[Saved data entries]
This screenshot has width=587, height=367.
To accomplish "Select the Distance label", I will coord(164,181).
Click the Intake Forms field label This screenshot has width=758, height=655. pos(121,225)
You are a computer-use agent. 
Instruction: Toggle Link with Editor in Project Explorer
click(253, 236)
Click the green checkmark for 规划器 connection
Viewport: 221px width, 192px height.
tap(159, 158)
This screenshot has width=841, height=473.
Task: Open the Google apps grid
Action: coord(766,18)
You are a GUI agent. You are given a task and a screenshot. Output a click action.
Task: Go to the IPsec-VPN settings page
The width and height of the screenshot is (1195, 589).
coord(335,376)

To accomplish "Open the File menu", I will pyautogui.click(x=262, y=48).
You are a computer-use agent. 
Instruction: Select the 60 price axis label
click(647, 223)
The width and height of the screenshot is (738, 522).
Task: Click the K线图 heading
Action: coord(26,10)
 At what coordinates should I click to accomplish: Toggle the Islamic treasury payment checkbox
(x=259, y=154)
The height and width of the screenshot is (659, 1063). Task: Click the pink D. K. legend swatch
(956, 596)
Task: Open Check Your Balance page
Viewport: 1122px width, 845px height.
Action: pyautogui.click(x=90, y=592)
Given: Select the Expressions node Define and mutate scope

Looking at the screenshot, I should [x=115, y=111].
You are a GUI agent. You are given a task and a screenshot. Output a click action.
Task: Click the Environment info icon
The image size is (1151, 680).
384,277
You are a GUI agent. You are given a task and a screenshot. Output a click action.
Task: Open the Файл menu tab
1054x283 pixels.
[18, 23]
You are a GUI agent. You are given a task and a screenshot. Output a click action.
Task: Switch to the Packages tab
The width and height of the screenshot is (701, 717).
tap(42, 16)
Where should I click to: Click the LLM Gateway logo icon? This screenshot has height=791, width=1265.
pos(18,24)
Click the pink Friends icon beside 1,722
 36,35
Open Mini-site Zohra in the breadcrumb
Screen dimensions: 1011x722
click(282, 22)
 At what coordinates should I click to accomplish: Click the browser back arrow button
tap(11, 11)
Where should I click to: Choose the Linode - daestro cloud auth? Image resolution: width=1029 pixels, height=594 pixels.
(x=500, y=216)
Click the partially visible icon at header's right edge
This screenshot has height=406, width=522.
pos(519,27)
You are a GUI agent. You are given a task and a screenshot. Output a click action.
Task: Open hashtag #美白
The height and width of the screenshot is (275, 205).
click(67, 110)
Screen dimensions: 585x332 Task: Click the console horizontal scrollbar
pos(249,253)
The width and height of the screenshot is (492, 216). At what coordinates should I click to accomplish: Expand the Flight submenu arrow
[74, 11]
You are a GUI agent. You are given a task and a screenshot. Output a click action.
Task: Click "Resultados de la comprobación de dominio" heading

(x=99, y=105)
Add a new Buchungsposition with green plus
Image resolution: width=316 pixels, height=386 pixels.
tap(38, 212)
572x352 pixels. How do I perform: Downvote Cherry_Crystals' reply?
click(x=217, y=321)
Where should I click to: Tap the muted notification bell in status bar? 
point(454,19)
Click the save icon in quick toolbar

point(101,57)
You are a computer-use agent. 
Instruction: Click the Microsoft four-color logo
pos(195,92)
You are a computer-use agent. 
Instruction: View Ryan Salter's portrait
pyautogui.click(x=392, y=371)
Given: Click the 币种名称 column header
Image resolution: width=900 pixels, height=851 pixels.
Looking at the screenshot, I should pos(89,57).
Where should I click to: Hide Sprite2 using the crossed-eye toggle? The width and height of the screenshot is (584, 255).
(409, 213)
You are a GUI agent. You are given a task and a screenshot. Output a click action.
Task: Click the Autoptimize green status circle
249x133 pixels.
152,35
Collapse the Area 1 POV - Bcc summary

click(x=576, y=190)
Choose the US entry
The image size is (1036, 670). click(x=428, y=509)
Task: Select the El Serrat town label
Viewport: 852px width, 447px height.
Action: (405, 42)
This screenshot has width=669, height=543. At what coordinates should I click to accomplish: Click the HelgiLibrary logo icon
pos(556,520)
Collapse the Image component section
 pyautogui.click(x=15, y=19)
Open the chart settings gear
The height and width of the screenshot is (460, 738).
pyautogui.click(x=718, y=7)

| Task brief |
All records are to be written out exactly.

| Reply to the exercise |
This screenshot has width=587, height=367.
To accomplish "Select the Distance label", I will coord(164,181).
Click the Intake Forms field label This screenshot has width=758, height=655. pos(121,225)
You are a computer-use agent. 
Instruction: Toggle Link with Editor in Project Explorer
click(253, 236)
Click the green checkmark for 规划器 connection
Viewport: 221px width, 192px height.
tap(159, 158)
This screenshot has width=841, height=473.
Task: Open the Google apps grid
Action: coord(766,18)
You are a GUI agent. You are given a task and a screenshot. Output a click action.
Task: Go to the IPsec-VPN settings page
The width and height of the screenshot is (1195, 589).
coord(335,376)

To accomplish "Open the File menu", I will pyautogui.click(x=262, y=48).
You are a computer-use agent. 
Instruction: Select the 60 price axis label
click(647, 223)
The width and height of the screenshot is (738, 522).
Task: Click the K线图 heading
Action: coord(26,10)
 At what coordinates should I click to accomplish: Toggle the Islamic treasury payment checkbox
(x=259, y=154)
The height and width of the screenshot is (659, 1063). Task: Click the pink D. K. legend swatch
(956, 596)
Task: Open Check Your Balance page
Viewport: 1122px width, 845px height.
Action: pyautogui.click(x=90, y=592)
Given: Select the Expressions node Define and mutate scope

Looking at the screenshot, I should [x=115, y=111].
You are a GUI agent. You are given a task and a screenshot. Output a click action.
Task: Click the Environment info icon
The image size is (1151, 680).
384,277
You are a GUI agent. You are given a task and a screenshot. Output a click action.
Task: Open the Файл menu tab
1054x283 pixels.
[18, 23]
You are a GUI agent. You are given a task and a screenshot. Output a click action.
Task: Switch to the Packages tab
The width and height of the screenshot is (701, 717).
tap(42, 16)
Where should I click to: Click the LLM Gateway logo icon? This screenshot has height=791, width=1265.
pos(18,24)
Click the pink Friends icon beside 1,722
 36,35
Open Mini-site Zohra in the breadcrumb
Screen dimensions: 1011x722
click(282, 22)
 At what coordinates should I click to accomplish: Click the browser back arrow button
tap(11, 11)
Where should I click to: Choose the Linode - daestro cloud auth? Image resolution: width=1029 pixels, height=594 pixels.
(x=500, y=216)
Click the partially visible icon at header's right edge
This screenshot has height=406, width=522.
pos(519,27)
You are a GUI agent. You are given a task and a screenshot. Output a click action.
Task: Open hashtag #美白
The height and width of the screenshot is (275, 205).
click(67, 110)
Screen dimensions: 585x332 Task: Click the console horizontal scrollbar
pos(249,253)
The width and height of the screenshot is (492, 216). At what coordinates should I click to accomplish: Expand the Flight submenu arrow
[74, 11]
You are a GUI agent. You are given a task and a screenshot. Output a click action.
Task: Click "Resultados de la comprobación de dominio" heading

(x=99, y=105)
Add a new Buchungsposition with green plus
Image resolution: width=316 pixels, height=386 pixels.
tap(38, 212)
572x352 pixels. How do I perform: Downvote Cherry_Crystals' reply?
click(x=217, y=321)
Where should I click to: Tap the muted notification bell in status bar? 
point(454,19)
Click the save icon in quick toolbar

point(101,57)
You are a computer-use agent. 
Instruction: Click the Microsoft four-color logo
pos(195,92)
You are a computer-use agent. 
Instruction: View Ryan Salter's portrait
pyautogui.click(x=392, y=371)
Given: Click the 币种名称 column header
Image resolution: width=900 pixels, height=851 pixels.
Looking at the screenshot, I should pos(89,57).
Where should I click to: Hide Sprite2 using the crossed-eye toggle? The width and height of the screenshot is (584, 255).
(409, 213)
You are a GUI agent. You are given a task and a screenshot. Output a click action.
Task: Click the Autoptimize green status circle
249x133 pixels.
152,35
Collapse the Area 1 POV - Bcc summary

click(x=576, y=190)
Choose the US entry
The image size is (1036, 670). click(x=428, y=509)
Task: Select the El Serrat town label
Viewport: 852px width, 447px height.
Action: (405, 42)
This screenshot has width=669, height=543. At what coordinates should I click to accomplish: Click the HelgiLibrary logo icon
pos(556,520)
Collapse the Image component section
 pyautogui.click(x=15, y=19)
Open the chart settings gear
The height and width of the screenshot is (460, 738).
pyautogui.click(x=718, y=7)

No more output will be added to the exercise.